HARIAN.FAJAR.CO.ID, MAROS — Kopi karst di pernah berjaya pada 1920-an. Kopi dataran rendah tersebut pernah menjadi komoditas dagang utama VOC.
Meski pernah berjaya, kopi karst nyaris punah. Pada 1990-an, masyarakat memilih komoditas jangka pendek. Kini, kopi jenis Robusta tersebut dihidupkan kembali oleh komunitas dan masyarakat di Desa Mangeloreng, Kecamatan Bantimurung, Maros.

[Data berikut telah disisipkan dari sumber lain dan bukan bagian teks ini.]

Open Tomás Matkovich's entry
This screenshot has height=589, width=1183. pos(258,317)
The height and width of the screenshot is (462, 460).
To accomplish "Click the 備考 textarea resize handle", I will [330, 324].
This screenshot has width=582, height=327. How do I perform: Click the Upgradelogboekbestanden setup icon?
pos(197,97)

Tahun-tahun 1920-an, Kopi Karst tumbuh di mana-mana. Tumbuh di kaki gunung hingga sela-sela batu karst. Kopi tersebut sangat unik. Biasanya kopi tumbuh di dataran tinggi. Namun di Maros, kopi jenis Robusta ini justru tumbuh di dataran rendah. Bahkan tumbuh subur di sekeliling batu karst.
Kopi karst sebenarnya sudah ada sejak 1858. Dibudidayakan pedagang berkebangsaan Belanda, Jacob David Mathijs Mesman. Informasi itu diketahui dari buku Reisen in Celebes yang ditulis antropolog dan biolog berkebangsaan Inggris, Alfred Russel Wallace.

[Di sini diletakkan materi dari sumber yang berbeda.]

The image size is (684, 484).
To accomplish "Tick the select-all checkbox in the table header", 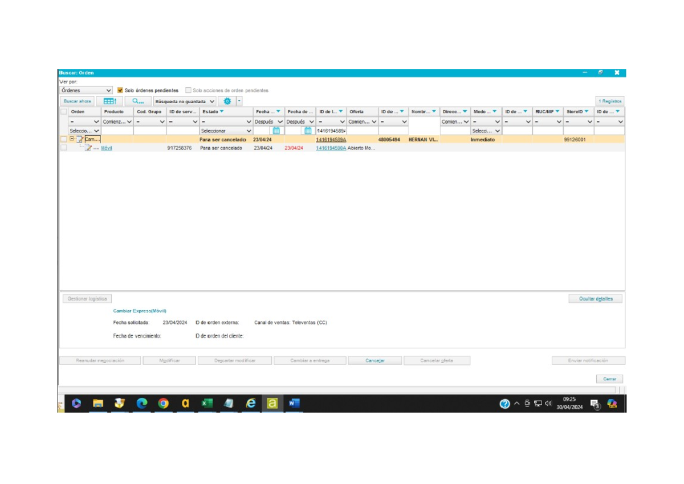I will click(64, 112).
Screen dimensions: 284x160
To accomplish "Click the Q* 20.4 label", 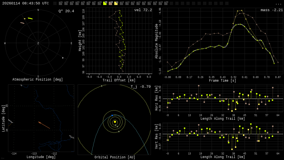I will pyautogui.click(x=66, y=11).
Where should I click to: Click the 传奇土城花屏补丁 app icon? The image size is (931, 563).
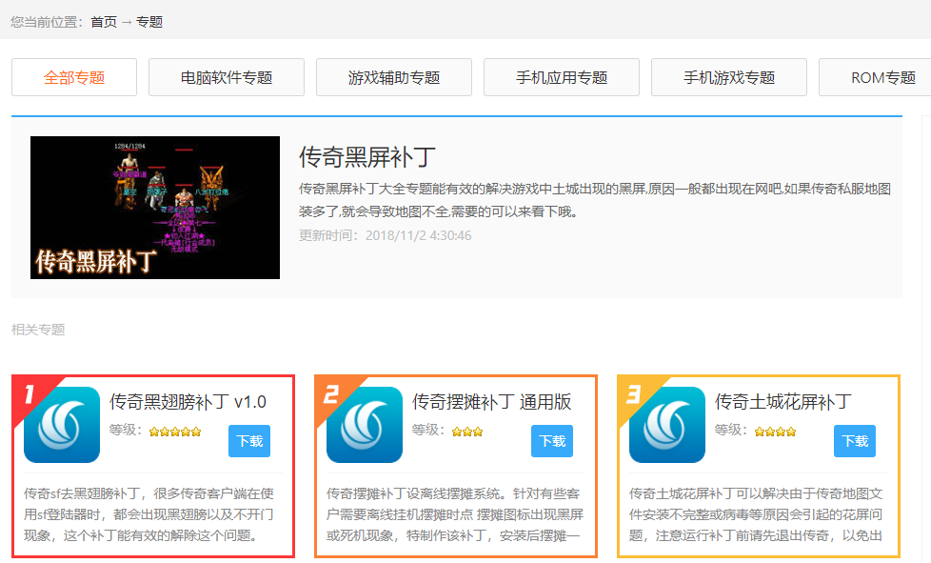pyautogui.click(x=667, y=425)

Dari tangan dingin Jacob David Mathijs Mesman, kopi karst menjadi komoditas dagang yang berjaya di masanya. Kejayaan kopi karst pada 1920-an, sudah bisa bersaing dengan kopi Enrekang dan Toraja.

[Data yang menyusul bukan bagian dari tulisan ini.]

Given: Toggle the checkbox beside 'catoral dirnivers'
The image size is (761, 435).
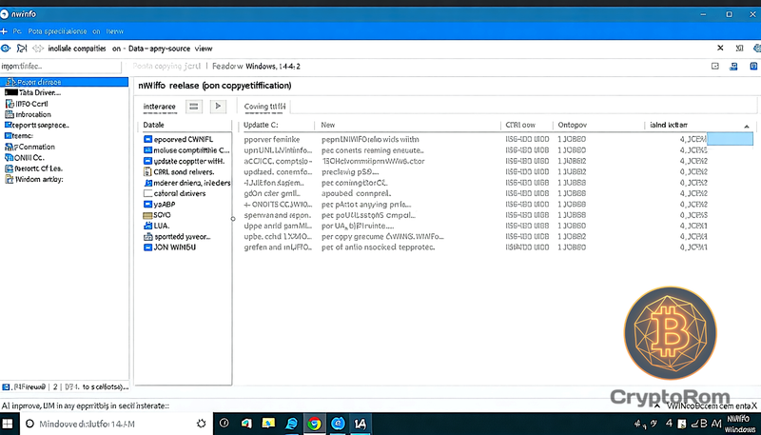Looking at the screenshot, I should pyautogui.click(x=147, y=193).
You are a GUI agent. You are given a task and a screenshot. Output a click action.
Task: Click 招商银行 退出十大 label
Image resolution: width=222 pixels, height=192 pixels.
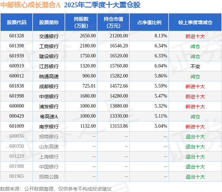coord(195,137)

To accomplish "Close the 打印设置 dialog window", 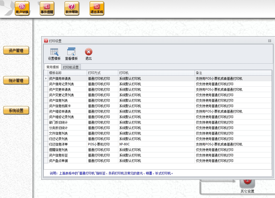I will click(270, 41).
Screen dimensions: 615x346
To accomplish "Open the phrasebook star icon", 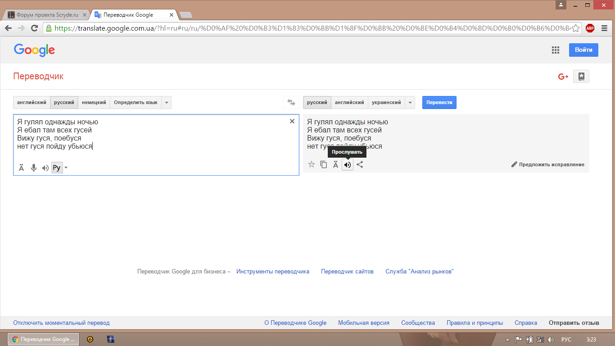I will tap(581, 77).
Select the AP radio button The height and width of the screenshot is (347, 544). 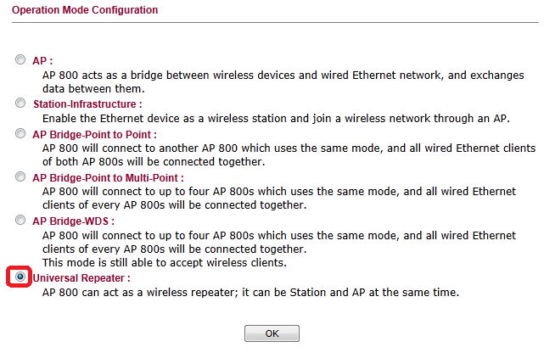[x=20, y=61]
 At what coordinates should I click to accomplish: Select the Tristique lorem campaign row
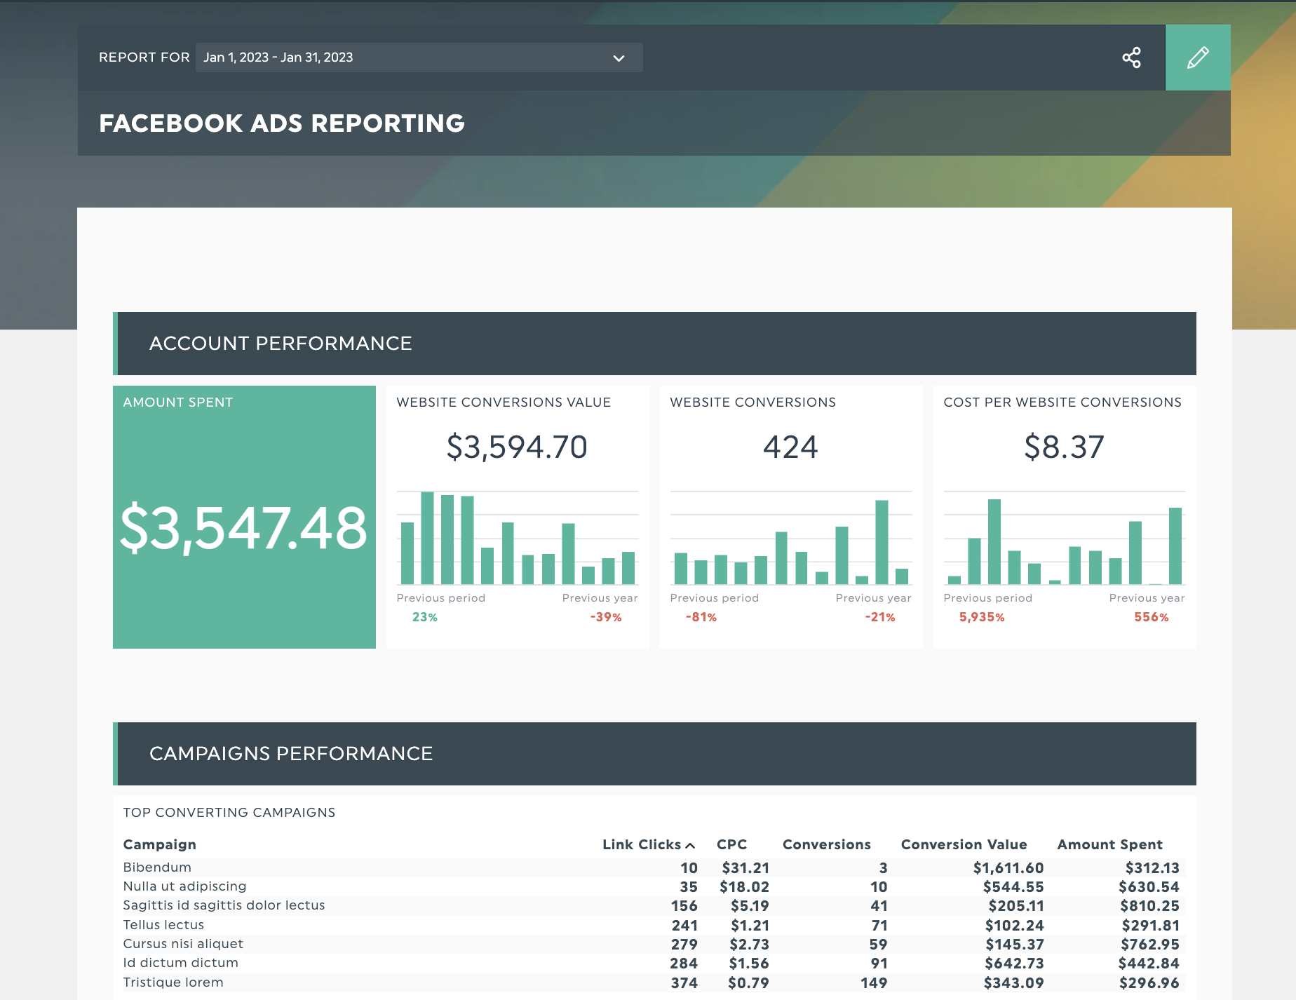point(173,982)
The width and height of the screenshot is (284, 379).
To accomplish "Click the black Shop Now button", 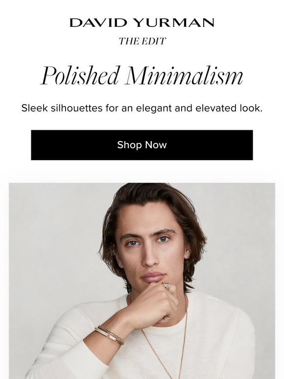I will click(142, 145).
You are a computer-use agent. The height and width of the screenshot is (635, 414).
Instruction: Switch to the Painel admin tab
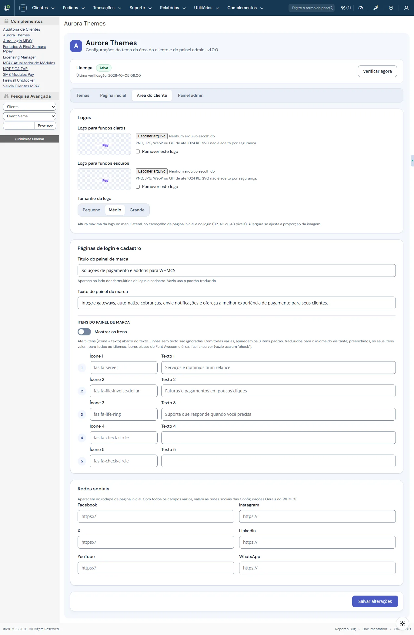point(191,95)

Namun sejak 1920-an, tanaman kopi mulai tak terawat lalu akhirnya ditinggalkan petani. Pohon kopi terbengkalai, petani beralih ke tanaman jangka pendek. Padi, jagung, dan kacang jadi pilihan. Panennya setiap tiga bulan, petani dapat menghasilkan uang simultan dari tanaman palawija tersebut.
Perkembangan tanaman palawija memicu masalah baru. Petani makin sering menggunakan pupuk kimia dan pestisida . Itu bisa menjadi ancaman bagi manusia, juga tidak ramah terhadap lingkungan.